In a study performed in 1987 it was reported that cats that survive a fall from less than six stories have greater injuries than cats who fall from higher than six stories. It has been proposed that this might happen because cats reach terminal velocity after righting themselves (see below) at about five stories, and after this point they are no longer accelerating, which causes them to relax, leading to less severe injuries than in cats who have fallen from less than six stories. Another possible explanation for this phenomenon is survivorship bias, that cats who die in falls are less likely to be brought to a veterinarian than injured cats, and thus many of the cats killed in falls from higher buildings are not reported in studies of the subject.

In a 2004 study, it was reported that cats falling from higher places suffered more severe injuries than those experiencing shorter drops.

== Righting ==

During a fall from a high place, a cat can reflexively twist its body and right itself using its acute sense of balance and its flexibility. This is known as the cat's "righting reflex". The minimum height required for this to occur in most cats (safely) would be around 90 cm.

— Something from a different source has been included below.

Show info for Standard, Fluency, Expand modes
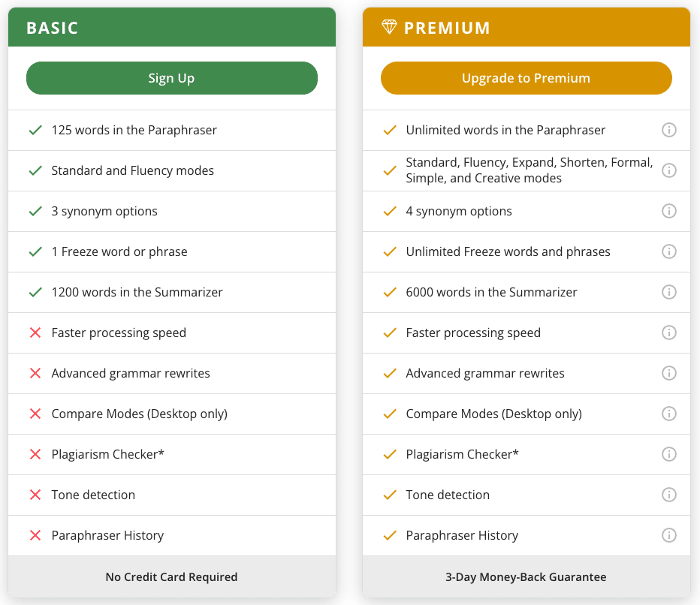tap(668, 170)
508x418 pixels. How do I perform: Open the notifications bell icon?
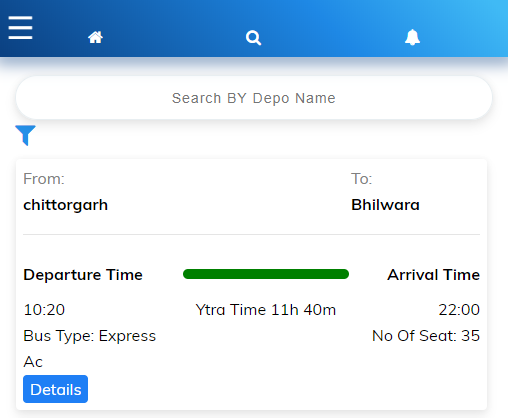[412, 37]
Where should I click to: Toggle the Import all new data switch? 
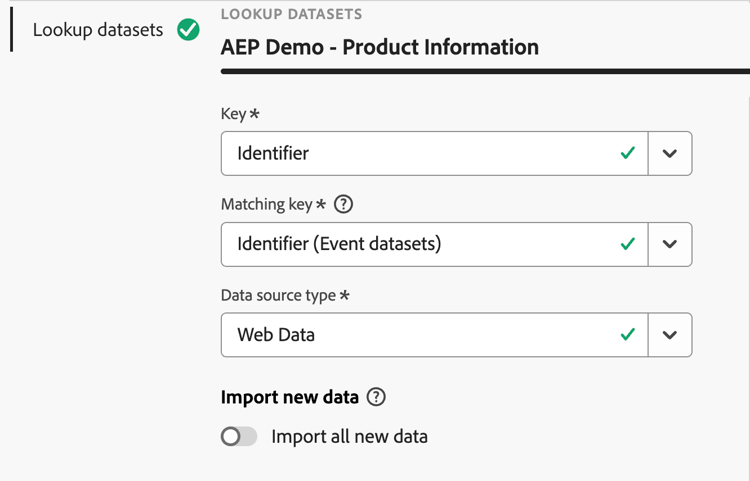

However, it has been argued that, after having reached terminal velocity, cats would orient their limbs horizontally such that their body hits the ground first.
A 1987 study speculated that this is done after falling five stories to ensure the cat reaches a terminal velocity by thereafter relaxing and spreading their bodies to increase drag. In 2021, a Chicago cat jumped from the fifth floor of a burning building, bounced after landing on a grass lawn feet-first and survived with no injuries.

== Reasons cats fall from high places ==
Cats have a natural fondness for heights, which leads to falls when the cat is distracted or goes to sleep. If this were to occur in a tree, the cat might be able to save itself by grabbing on with its claws. Many building materials such as concrete and painted metal do not allow a cat to grip successfully.